◆ **Directions**:
In the data from the line with "Task: Select the 建仓区 zone label" to the line with "Action: [34, 690]", switch "screenshot" to "image" and write out only those lines with nothing else altered. Omit the pictures.

◆ **Stored records**:
• • • •
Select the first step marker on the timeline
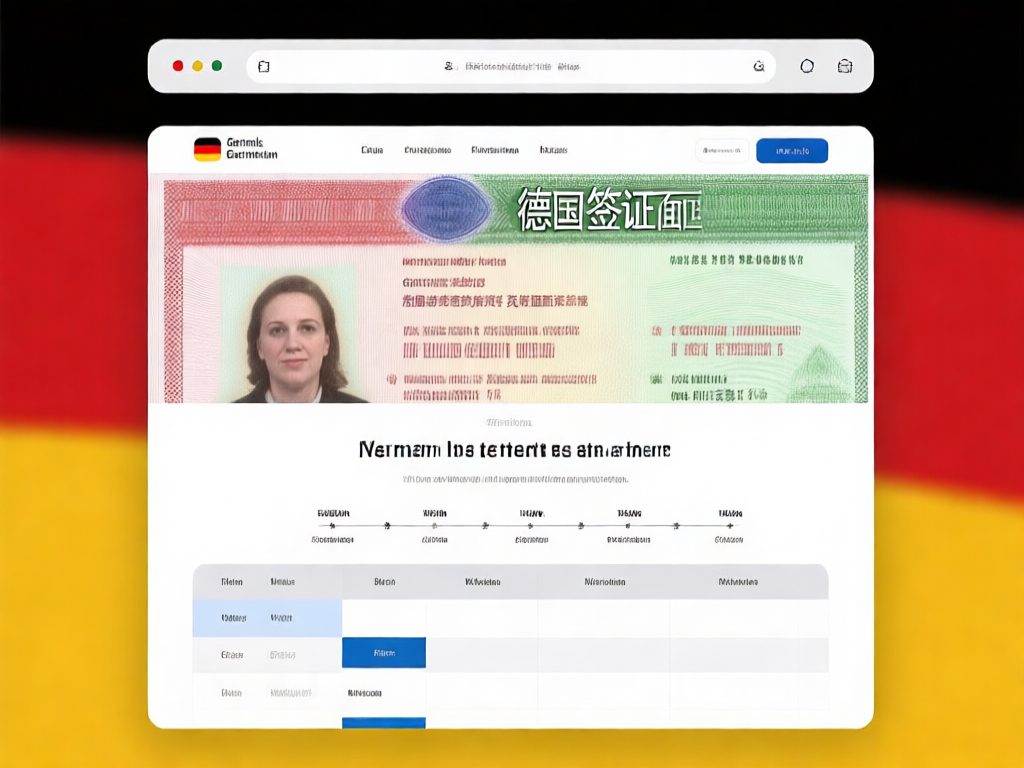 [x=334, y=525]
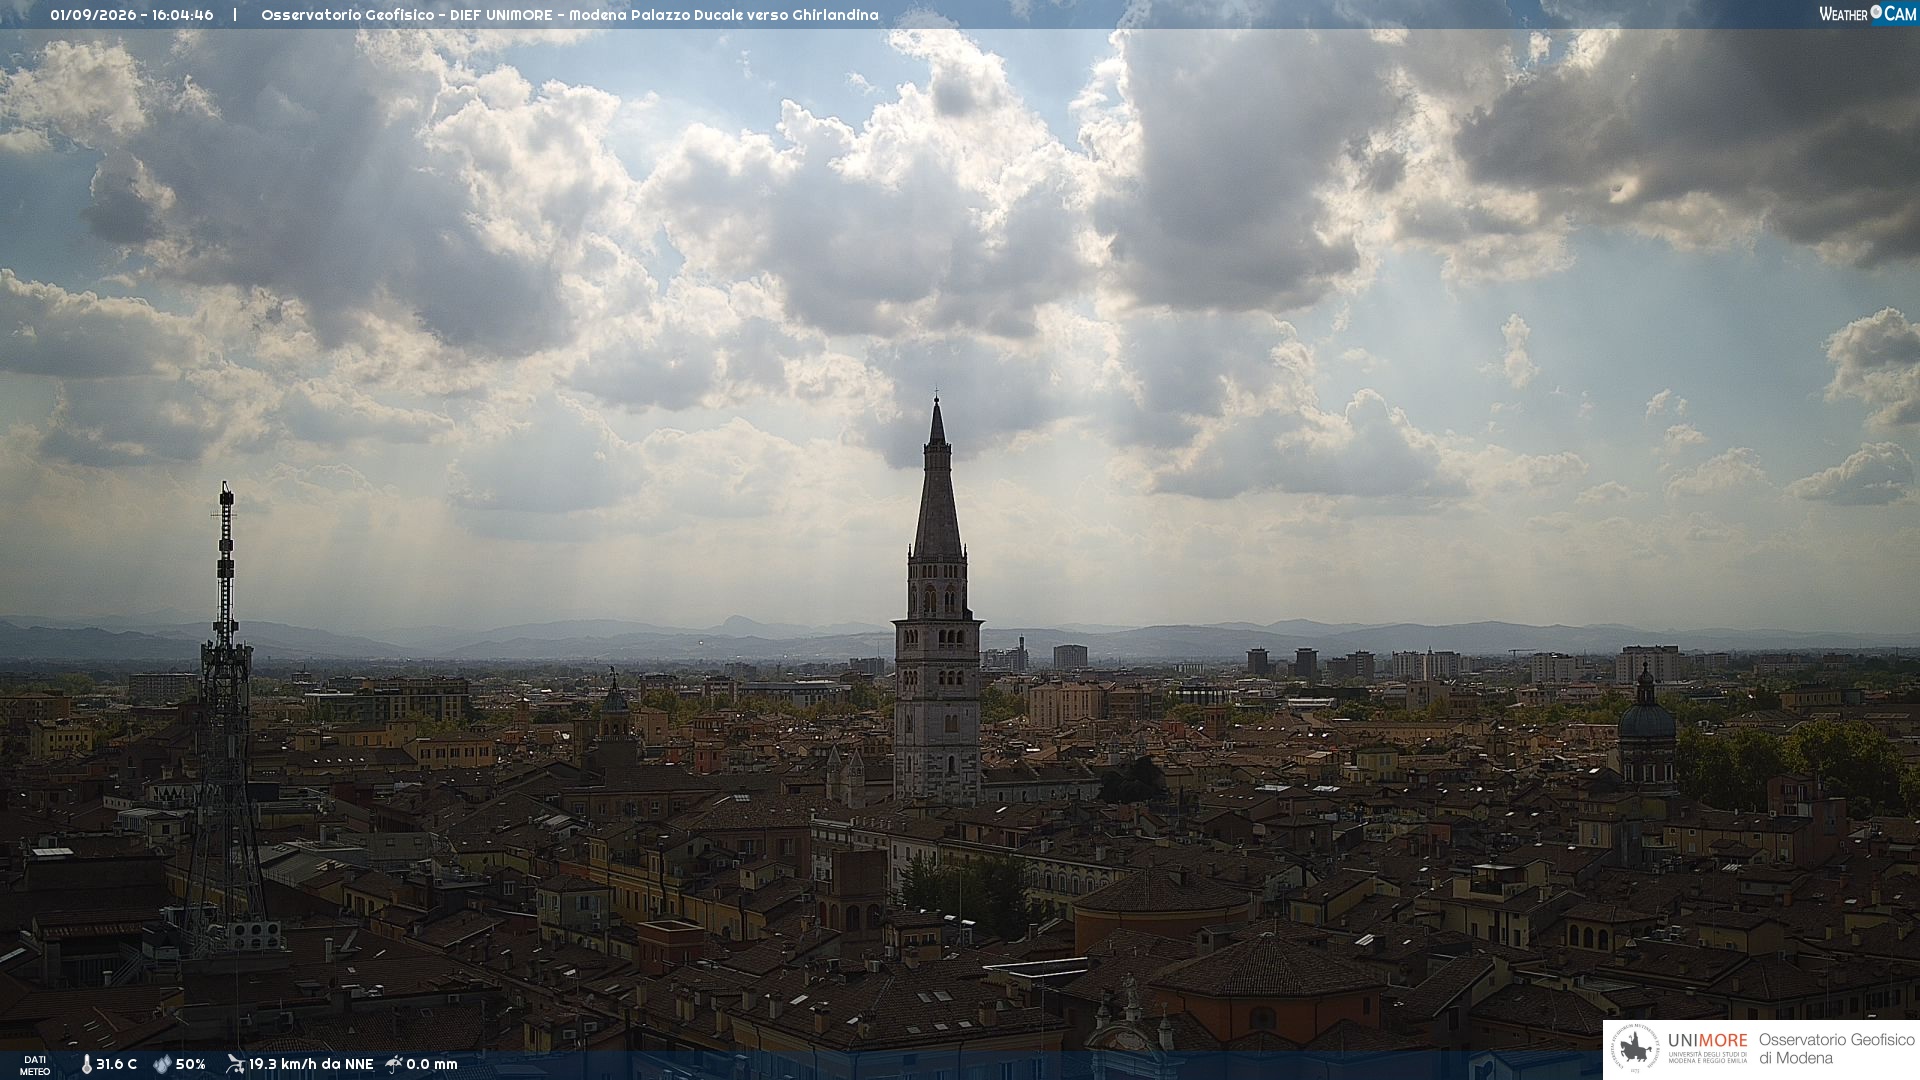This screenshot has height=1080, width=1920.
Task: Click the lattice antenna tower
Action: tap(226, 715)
• • • •
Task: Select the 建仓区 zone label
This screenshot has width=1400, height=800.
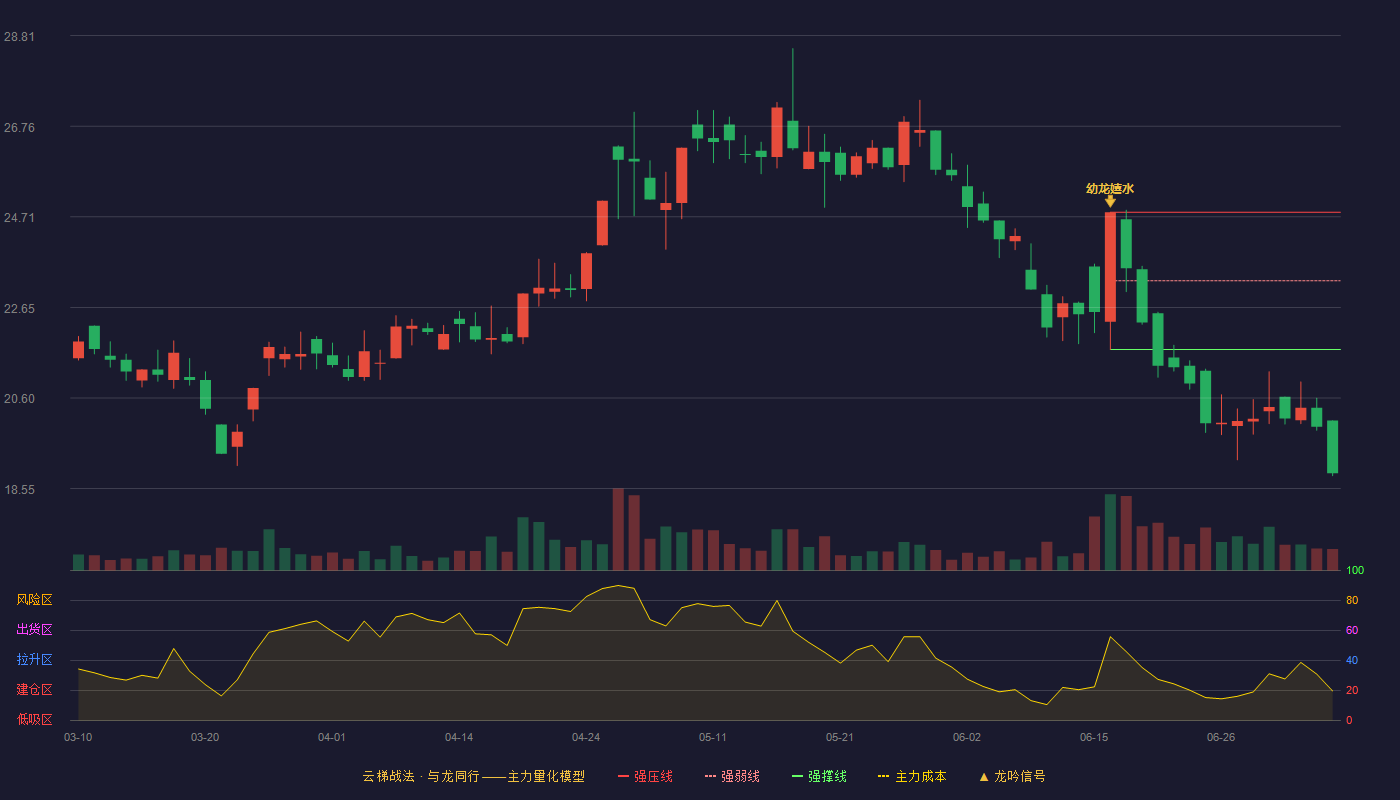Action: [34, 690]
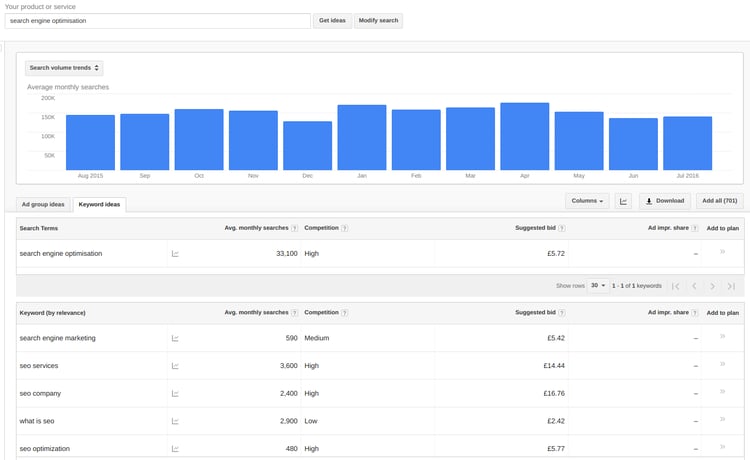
• • • •
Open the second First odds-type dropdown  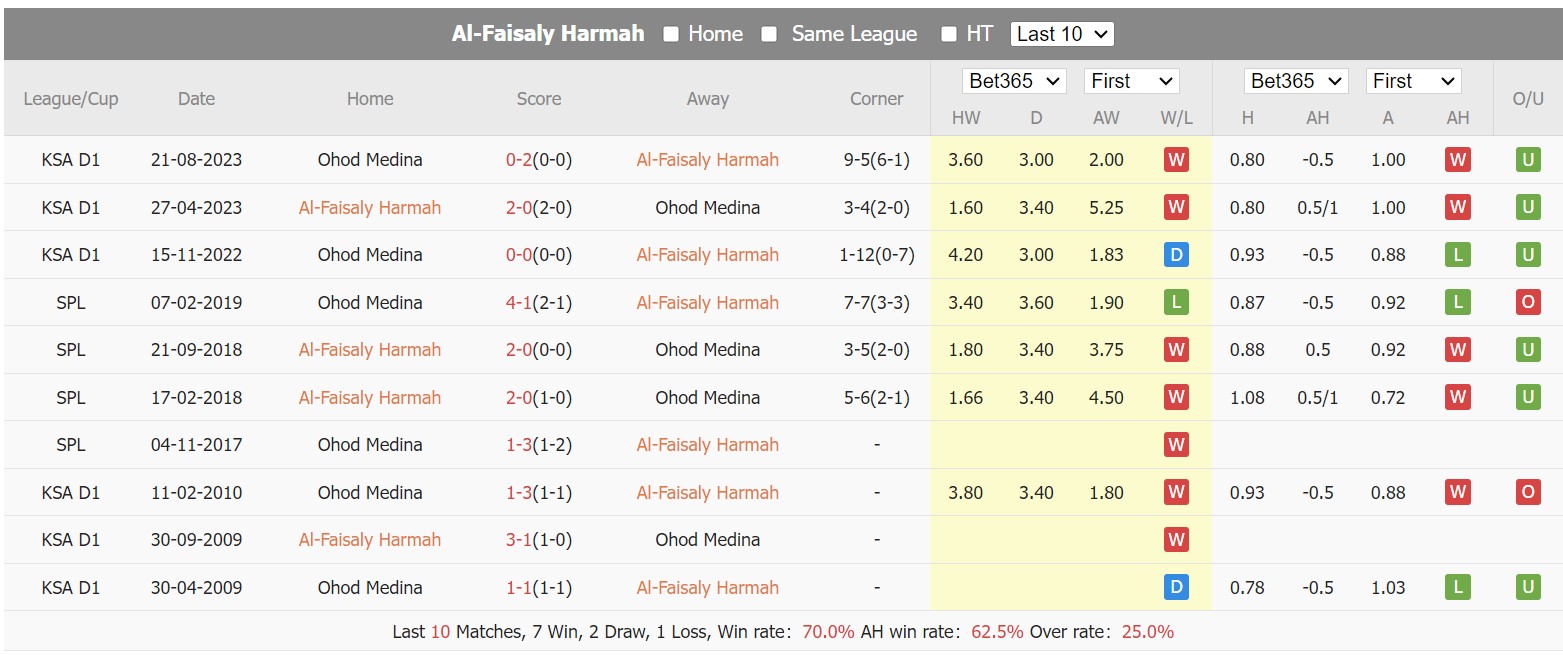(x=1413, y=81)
• • • •
◆ **Solution to the exercise**:
Task: Select the 建仓区 zone label
This image has width=1400, height=800.
Action: [34, 690]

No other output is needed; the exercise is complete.